Approval lifecycle (live triggers on approval_requests)
- BEFORE INSERT:
fn_approval_auto_code(code),fn_auto_approve_add(P0-patched),fn_birth_registry_auto(AFTER INSERT, births). - BEFORE UPDATE OF status:
fn_enforce_apr_lifecycle(pending→approved/rejected/expired; approved→applied/rejected; applied/rejected/expired terminal). - BEFORE UPDATE OF status WHEN new=approved AND old=pending:
fn_apr_quorum_check(quorum by risk). - BEFORE UPDATE WHEN new=applied AND old<>applied:
fn_apr_block_unimplemented_handler(apply guard).
The two P1 gaps — proven live, not assumed
P1a scanner auto-apply ungated. auto_apply_approval() loops over pending dot-orphan-scanner / dot-misclass-scanner rows and updates them to applied with no vote/quorum check whatsoever. It is wired to a host cron (daily 04h30 CEST). Currently a daily no-op only because no matching pending rows exist (last scanner rows created 2026-03-28); it is a loaded-but-idle path.
P1b no apply-time quorum re-proof. The only guard at the approved→applied transition was fn_apr_block_unimplemented_handler, which checked only handler_ref and returned early when proposed_action_code IS NULL. Quorum was enforced only at pending→approved. So a row that reached approved without genuine quorum (e.g. a null-action-code graceful pass, or any future bypass) could be applied with zero votes.
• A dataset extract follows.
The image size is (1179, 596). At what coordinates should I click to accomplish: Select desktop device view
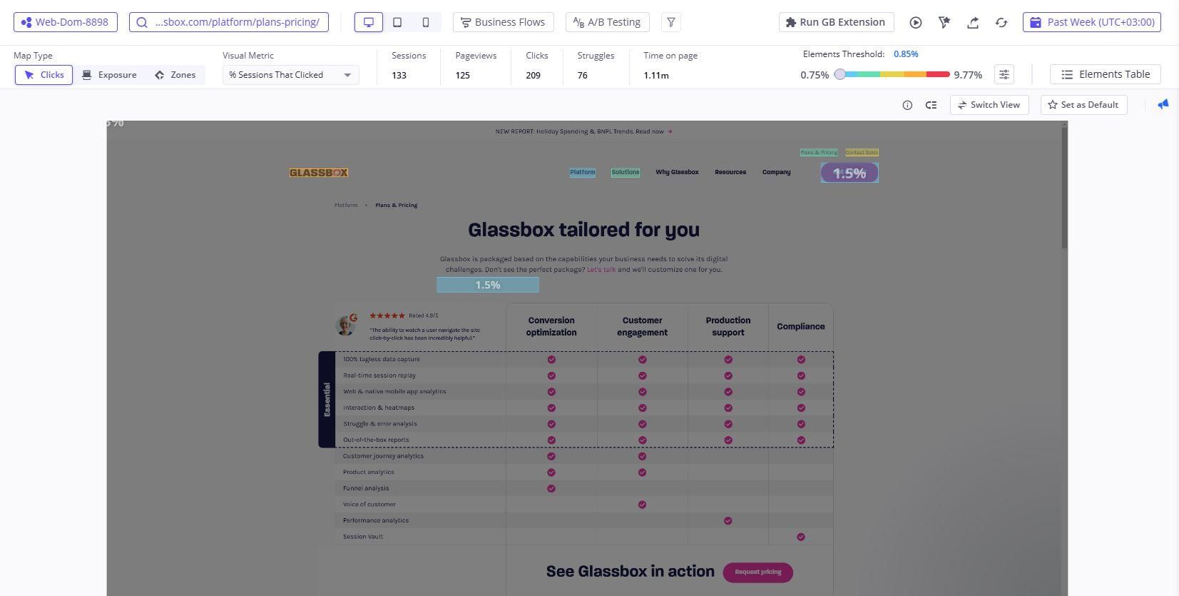point(369,22)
Live rehearsal proof (BEGIN..ROLLBACK, birth-neutral)
Run against production in a rolled-back transaction (file 00b_rehearsal.sql):
| Test | Scenario | Result |
|---|---|---|
| T1 | INSERT action=add → stays pending | PASS |
| T2 | pending→approved, high-risk, 0 votes → blocked | PASS |
| T3 | null-action 0-vote approved→applied (PRE-FIX) | GAP-CONFIRMED (reached applied) |
| T4 | same, AFTER fix → blocked | PASS |
| T5 | quorumed low-risk approved→applied under fix | PASS (applies) |
| T6 | rejected→applied | PASS (blocked) |
| T7 | scanner gate: auto_apply skips no-vote scanner row | PASS (returns 0) |
birth before 1,210,800 == after-rollback 1,210,800; trigger_guard_alerts 129==129==129.
T3 is the decisive live proof that P1b was a real exposure, not a theoretical one. After apply, a fresh committed-state BEGIN..ROLLBACK test (LIVE-NEG / LIVE-POS) re-confirmed: the committed guard blocks the null-action 0-vote apply and still admits a properly quorumed apply.